More random pandemic thoughts

I saw a bumper sticker the other day that said “Raider Forever.” It was a reference to the mascot of one of our city’s high schools. There is a similar phrase for the other high school: “Once a Cobbler, always a Cobbler.” I’m sure that there are people who retain their loyalty to their high school for all of their lives, but the sentiment somehow eludes me. Maybe it is because my high school mascot was the Sheepherders. Somehow “Sheepherder Forever” or “Once a Herder, always a Herder” doesn’t seem to do much for me. I’ve never raised sheep myself. I’ve never worked as a sheepherder. I do have friends, including high school classmates who went into the business and still, to this day, have herds of sheep, but somehow I’ve moved on. Or maybe I never was that loyal to my high school. After all, I didn’t graduate. I don’t know which class to which I belong.
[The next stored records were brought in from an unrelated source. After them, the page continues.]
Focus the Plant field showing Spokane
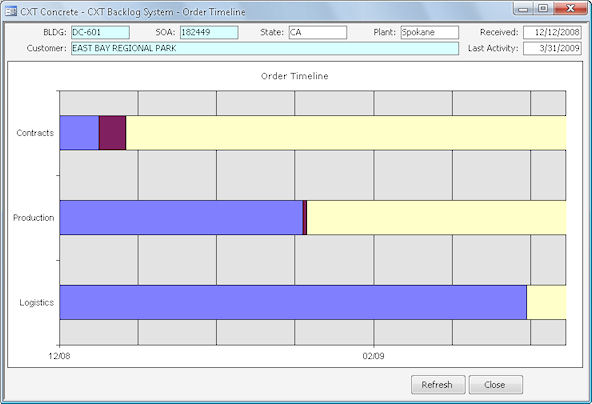pyautogui.click(x=430, y=32)
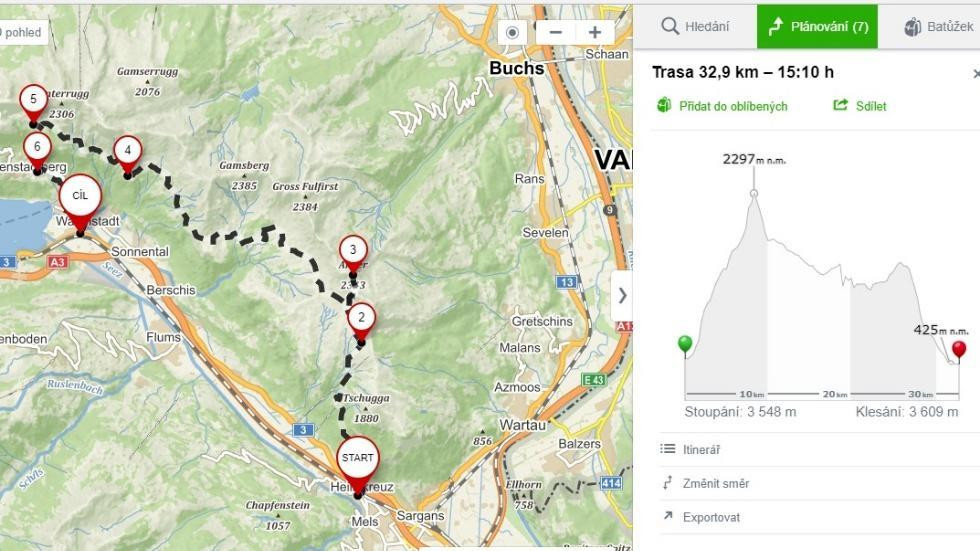Zoom out the map with the minus button
Image resolution: width=980 pixels, height=551 pixels.
coord(556,32)

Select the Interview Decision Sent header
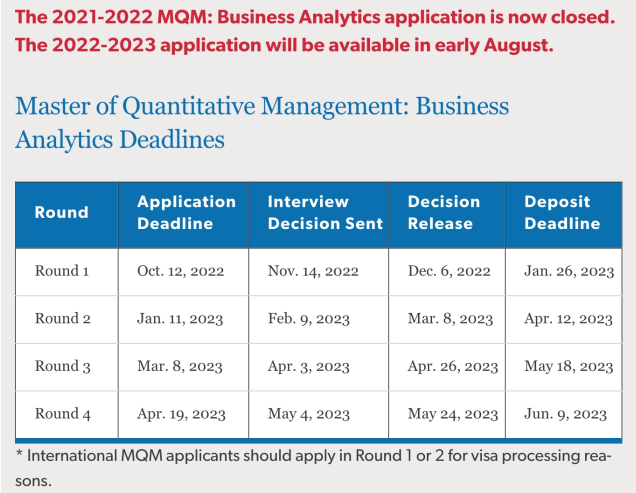click(x=325, y=212)
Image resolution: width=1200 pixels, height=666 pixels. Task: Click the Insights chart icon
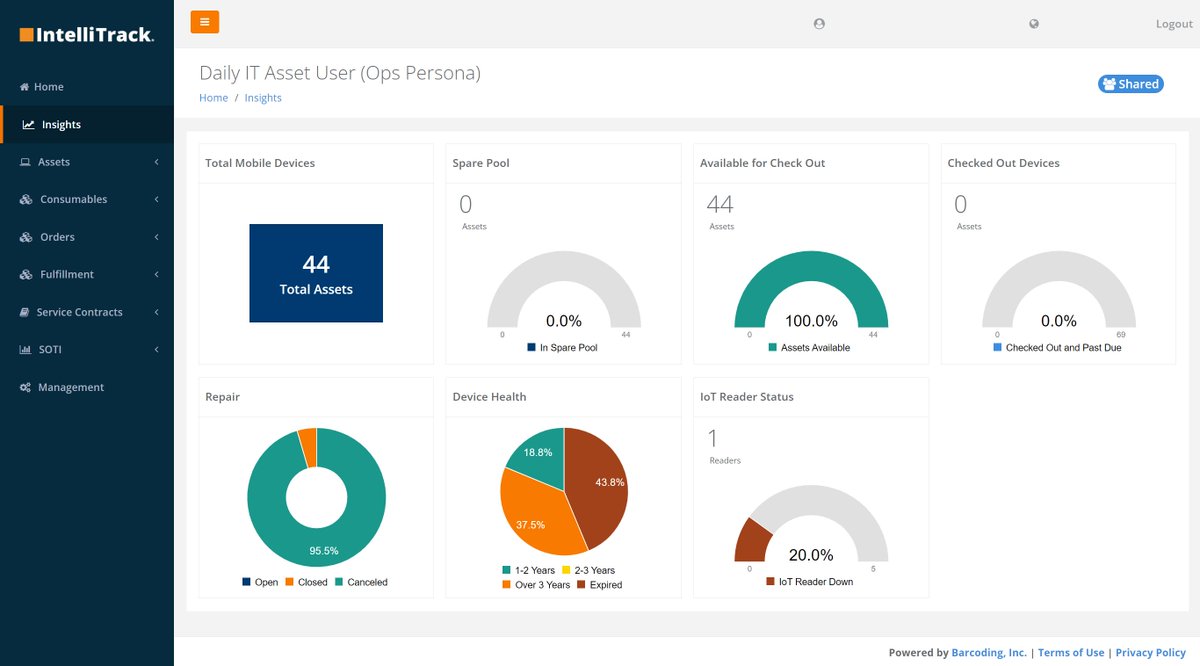click(27, 124)
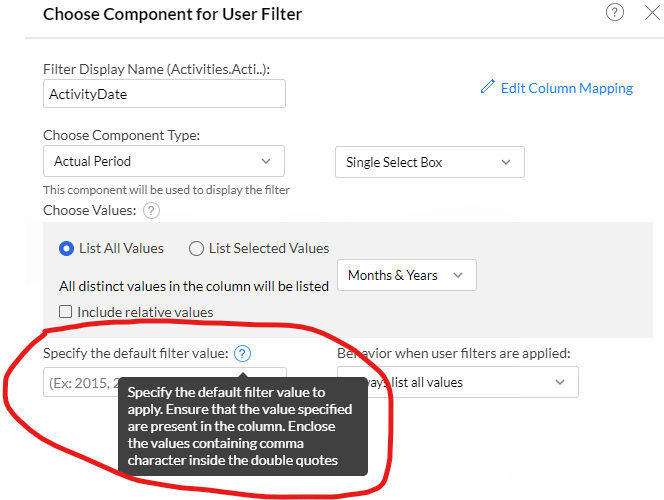Screen dimensions: 664x500
Task: Click the chevron on Single Select Box
Action: coord(506,162)
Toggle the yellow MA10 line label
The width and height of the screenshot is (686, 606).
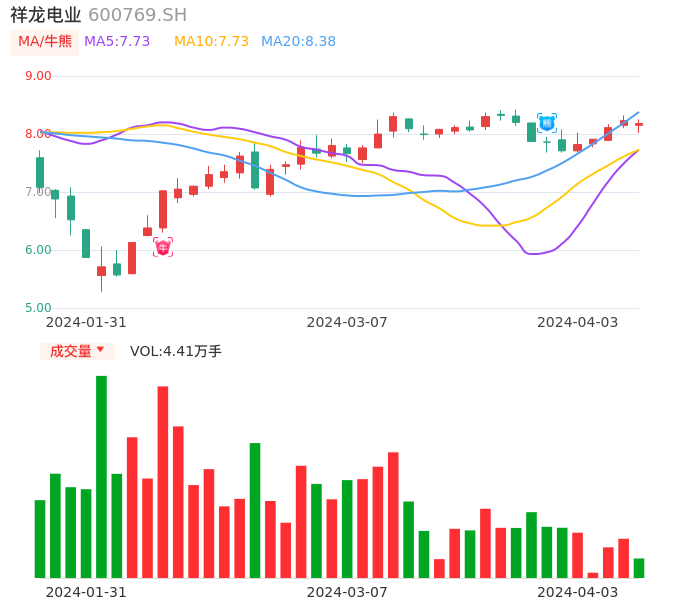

What I remember about high school is that I was eager to get out of high school. I know not everyone has that same feeling.

I’ve been paying attention to things that are being done in our community to respond to the unusual nature of this year. Because of the pandemic high school proms and graduation ceremonies were cancelled. The high schools held virtual ceremonies, but I’m sure it wasn’t the same. There have been tributes on Facebook and some displays and posters around town. People are tying to show support and to offer congratulations for the accomplishments of the high school seniors. It has interested me that much of the attention has been raised by parents. I think it is appropriate for parents to support children and to offer congratulations to their offspring for passing this milestone, but it seems a bit as if what is going on is that the parents are missing the vicarious pleasure of their children’s events. In a couple of cases, it seems that the parents are more upset than the teens themselves.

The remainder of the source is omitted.